## Written instruction
Rewrite the records from the line with "Given: Enable the Exception by User filter" to the line with "Action: [x=41, y=112]", replacing "icon" with "button" and leaving everything else unchanged.
START Given data
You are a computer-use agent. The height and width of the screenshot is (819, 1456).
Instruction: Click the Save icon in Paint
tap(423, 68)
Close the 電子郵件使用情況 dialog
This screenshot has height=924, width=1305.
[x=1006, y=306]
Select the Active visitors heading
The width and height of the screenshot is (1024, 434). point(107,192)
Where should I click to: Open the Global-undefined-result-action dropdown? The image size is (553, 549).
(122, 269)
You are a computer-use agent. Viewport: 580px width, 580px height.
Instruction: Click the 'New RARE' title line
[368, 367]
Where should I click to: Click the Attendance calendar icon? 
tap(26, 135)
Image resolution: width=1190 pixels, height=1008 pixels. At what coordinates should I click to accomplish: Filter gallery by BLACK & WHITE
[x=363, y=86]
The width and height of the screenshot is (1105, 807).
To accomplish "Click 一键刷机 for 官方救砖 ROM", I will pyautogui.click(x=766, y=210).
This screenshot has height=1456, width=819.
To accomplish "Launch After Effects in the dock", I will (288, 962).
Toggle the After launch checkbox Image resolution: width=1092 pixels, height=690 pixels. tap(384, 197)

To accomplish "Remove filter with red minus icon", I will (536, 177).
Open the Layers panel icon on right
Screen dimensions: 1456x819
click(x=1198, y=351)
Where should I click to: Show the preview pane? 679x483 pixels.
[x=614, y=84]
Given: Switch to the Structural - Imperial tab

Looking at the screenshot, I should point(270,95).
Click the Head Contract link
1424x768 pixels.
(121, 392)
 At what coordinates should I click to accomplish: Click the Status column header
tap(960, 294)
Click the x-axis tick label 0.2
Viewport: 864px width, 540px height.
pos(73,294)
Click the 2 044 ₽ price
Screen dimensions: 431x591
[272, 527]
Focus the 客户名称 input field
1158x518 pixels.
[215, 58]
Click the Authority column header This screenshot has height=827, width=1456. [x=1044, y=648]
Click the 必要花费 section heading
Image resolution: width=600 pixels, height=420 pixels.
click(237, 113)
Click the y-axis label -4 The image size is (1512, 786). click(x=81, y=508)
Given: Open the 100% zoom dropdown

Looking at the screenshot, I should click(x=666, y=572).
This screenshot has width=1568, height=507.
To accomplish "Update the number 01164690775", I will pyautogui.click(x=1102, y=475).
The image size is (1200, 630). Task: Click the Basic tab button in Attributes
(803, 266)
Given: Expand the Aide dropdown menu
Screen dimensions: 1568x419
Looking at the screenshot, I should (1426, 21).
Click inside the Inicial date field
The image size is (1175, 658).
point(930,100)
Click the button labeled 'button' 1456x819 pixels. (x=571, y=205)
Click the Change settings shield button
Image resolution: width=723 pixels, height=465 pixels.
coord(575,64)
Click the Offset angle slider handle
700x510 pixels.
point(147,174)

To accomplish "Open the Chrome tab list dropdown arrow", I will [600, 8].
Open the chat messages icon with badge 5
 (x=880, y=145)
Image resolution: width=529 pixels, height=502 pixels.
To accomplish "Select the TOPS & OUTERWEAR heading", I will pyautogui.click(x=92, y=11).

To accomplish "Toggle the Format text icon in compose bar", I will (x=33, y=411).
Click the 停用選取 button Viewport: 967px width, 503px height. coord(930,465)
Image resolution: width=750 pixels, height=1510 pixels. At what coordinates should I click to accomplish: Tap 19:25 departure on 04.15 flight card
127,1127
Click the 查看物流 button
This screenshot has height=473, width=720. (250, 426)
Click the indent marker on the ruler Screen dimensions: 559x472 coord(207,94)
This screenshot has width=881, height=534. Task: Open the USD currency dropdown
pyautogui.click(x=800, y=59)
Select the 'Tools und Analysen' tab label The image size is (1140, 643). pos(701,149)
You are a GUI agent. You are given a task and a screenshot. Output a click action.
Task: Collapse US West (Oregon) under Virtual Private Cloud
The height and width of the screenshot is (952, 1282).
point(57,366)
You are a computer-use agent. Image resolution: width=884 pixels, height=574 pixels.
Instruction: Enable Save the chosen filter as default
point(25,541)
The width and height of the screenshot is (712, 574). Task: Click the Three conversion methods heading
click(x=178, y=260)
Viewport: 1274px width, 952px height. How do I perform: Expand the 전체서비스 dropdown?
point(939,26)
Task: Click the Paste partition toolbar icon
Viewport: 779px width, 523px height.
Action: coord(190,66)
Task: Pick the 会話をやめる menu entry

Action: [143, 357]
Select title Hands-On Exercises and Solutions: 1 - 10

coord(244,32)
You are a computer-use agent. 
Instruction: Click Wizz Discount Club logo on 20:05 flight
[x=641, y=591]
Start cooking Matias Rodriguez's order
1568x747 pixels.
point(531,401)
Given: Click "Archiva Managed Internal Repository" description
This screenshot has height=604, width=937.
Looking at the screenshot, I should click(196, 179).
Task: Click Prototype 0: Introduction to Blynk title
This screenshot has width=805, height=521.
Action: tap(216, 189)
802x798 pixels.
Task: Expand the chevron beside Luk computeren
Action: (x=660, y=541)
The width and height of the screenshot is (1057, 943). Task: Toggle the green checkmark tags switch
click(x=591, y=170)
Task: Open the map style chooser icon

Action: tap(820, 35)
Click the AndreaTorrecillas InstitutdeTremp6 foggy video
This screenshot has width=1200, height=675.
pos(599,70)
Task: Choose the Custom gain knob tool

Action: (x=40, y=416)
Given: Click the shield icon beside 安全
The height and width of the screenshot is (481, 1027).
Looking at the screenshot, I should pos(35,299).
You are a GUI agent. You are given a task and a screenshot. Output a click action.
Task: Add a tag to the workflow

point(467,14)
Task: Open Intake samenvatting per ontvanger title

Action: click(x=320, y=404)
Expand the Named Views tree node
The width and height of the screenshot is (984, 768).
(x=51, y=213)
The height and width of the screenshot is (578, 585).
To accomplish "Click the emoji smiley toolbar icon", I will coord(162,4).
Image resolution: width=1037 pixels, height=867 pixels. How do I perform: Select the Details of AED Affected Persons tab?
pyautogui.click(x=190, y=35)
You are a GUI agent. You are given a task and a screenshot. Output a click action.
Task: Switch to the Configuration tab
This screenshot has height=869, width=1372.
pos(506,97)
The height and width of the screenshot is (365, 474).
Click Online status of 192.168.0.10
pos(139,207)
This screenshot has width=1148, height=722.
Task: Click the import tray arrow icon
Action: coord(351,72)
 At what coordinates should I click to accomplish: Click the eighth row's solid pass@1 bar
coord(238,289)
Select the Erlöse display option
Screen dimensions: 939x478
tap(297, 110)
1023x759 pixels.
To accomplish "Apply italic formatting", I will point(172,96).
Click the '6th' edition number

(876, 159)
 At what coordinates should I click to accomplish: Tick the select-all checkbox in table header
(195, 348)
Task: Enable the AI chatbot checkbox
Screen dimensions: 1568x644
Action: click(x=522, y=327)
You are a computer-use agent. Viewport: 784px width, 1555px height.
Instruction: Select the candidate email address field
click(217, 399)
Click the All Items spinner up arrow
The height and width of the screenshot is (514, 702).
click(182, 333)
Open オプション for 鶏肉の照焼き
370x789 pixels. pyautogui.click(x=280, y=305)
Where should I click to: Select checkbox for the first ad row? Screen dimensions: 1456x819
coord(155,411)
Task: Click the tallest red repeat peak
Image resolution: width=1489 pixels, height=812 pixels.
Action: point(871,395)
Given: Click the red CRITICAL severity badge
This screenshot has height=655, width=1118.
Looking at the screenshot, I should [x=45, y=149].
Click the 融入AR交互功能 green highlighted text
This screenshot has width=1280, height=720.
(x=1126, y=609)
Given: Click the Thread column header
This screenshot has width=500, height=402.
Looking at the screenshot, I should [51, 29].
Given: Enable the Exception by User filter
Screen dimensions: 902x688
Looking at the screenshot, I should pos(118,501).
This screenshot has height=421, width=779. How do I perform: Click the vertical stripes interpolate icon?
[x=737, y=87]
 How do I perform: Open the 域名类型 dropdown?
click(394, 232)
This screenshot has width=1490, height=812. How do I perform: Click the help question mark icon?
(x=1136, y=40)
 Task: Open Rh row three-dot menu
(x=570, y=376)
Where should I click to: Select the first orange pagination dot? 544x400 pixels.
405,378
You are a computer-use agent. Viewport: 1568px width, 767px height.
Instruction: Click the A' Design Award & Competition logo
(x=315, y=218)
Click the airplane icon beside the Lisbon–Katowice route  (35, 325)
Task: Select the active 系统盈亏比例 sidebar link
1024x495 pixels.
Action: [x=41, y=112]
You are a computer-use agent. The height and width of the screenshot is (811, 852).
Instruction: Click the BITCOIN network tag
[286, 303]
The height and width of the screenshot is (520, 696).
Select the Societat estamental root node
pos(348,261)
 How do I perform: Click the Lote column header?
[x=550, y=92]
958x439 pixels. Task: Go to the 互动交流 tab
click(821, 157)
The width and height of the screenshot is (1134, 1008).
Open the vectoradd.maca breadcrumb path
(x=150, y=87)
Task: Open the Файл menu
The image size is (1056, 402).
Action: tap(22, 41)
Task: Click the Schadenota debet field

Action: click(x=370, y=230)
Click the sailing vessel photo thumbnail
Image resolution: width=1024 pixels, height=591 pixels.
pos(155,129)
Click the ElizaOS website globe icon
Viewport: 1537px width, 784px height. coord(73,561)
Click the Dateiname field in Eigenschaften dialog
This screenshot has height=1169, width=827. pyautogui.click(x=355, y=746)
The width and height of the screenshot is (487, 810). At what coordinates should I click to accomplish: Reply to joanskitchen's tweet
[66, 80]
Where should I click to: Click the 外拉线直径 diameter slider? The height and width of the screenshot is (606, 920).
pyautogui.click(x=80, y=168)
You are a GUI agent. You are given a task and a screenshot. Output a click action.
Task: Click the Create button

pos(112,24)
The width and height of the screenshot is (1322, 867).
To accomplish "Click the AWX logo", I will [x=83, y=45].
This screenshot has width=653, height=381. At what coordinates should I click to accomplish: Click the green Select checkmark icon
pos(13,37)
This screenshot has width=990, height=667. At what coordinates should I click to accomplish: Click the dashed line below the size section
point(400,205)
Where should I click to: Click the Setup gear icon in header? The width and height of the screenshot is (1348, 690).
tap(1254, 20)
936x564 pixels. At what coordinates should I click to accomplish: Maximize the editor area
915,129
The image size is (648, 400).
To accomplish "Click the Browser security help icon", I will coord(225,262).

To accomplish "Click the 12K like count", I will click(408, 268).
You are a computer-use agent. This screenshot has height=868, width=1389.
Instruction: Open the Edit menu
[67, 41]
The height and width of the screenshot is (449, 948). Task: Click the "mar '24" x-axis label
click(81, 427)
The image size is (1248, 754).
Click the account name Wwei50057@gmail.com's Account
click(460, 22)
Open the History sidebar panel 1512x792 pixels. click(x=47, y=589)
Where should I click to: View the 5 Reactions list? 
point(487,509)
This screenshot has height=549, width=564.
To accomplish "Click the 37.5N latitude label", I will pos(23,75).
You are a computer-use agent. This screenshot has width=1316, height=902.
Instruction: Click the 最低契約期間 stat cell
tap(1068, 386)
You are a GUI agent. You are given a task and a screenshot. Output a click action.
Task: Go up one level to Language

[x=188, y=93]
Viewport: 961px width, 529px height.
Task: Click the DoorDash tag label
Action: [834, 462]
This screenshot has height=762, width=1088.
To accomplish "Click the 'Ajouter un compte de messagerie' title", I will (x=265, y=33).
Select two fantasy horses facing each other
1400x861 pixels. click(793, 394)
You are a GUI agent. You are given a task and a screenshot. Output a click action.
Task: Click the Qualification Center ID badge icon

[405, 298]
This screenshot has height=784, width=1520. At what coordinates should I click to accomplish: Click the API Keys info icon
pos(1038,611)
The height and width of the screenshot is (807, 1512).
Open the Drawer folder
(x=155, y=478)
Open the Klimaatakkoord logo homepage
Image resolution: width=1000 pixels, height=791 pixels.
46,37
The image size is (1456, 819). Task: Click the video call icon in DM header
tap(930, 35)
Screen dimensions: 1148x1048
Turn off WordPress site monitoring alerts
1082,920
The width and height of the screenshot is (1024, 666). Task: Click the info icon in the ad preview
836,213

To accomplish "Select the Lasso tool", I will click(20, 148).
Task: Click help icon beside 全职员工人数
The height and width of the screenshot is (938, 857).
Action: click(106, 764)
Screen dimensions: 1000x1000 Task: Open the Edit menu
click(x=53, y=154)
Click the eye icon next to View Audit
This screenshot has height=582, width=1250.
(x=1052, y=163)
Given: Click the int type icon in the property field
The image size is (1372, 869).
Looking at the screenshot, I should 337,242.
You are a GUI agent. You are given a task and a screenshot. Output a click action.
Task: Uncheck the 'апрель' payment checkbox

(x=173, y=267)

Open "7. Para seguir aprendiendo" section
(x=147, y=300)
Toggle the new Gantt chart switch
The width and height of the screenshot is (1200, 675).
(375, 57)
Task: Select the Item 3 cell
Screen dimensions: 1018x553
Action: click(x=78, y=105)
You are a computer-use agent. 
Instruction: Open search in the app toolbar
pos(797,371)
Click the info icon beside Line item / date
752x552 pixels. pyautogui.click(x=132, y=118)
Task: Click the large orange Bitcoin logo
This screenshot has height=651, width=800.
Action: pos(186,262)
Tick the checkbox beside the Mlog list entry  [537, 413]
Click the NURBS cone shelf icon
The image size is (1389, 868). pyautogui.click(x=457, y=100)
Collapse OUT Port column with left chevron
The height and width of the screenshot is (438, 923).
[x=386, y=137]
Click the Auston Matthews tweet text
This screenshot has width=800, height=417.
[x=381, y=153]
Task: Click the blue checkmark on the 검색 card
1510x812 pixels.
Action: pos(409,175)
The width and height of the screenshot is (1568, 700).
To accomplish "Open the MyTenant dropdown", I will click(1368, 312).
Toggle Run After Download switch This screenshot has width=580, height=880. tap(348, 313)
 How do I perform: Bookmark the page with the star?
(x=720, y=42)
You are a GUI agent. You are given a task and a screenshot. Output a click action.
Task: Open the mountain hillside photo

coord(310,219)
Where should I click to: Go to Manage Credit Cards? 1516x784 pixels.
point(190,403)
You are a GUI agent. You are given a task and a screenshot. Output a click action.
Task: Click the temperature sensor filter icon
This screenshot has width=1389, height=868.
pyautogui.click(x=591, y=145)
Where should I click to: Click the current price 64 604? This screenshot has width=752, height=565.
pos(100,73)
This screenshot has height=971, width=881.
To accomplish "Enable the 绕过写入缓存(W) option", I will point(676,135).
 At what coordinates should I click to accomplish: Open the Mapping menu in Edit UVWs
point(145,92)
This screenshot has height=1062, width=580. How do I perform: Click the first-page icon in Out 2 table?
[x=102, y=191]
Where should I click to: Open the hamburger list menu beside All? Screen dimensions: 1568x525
END Given data
## Solution for this exercise
Given: Enable the Exception by User filter
Screen dimensions: 902x688
Looking at the screenshot, I should pos(118,501).
This screenshot has height=421, width=779. How do I perform: Click the vertical stripes interpolate button?
[x=737, y=87]
 How do I perform: Open the 域名类型 dropdown?
click(394, 232)
This screenshot has width=1490, height=812. How do I perform: Click the help question mark button?
(x=1136, y=40)
 Task: Open Rh row three-dot menu
(x=570, y=376)
Where should I click to: Select the first orange pagination dot? 544x400 pixels.
405,378
You are a computer-use agent. Viewport: 1568px width, 767px height.
Instruction: Click the A' Design Award & Competition logo
(x=315, y=218)
Click the airplane button beside the Lisbon–Katowice route  (35, 325)
Task: Select the active 系统盈亏比例 sidebar link
1024x495 pixels.
Action: [x=41, y=112]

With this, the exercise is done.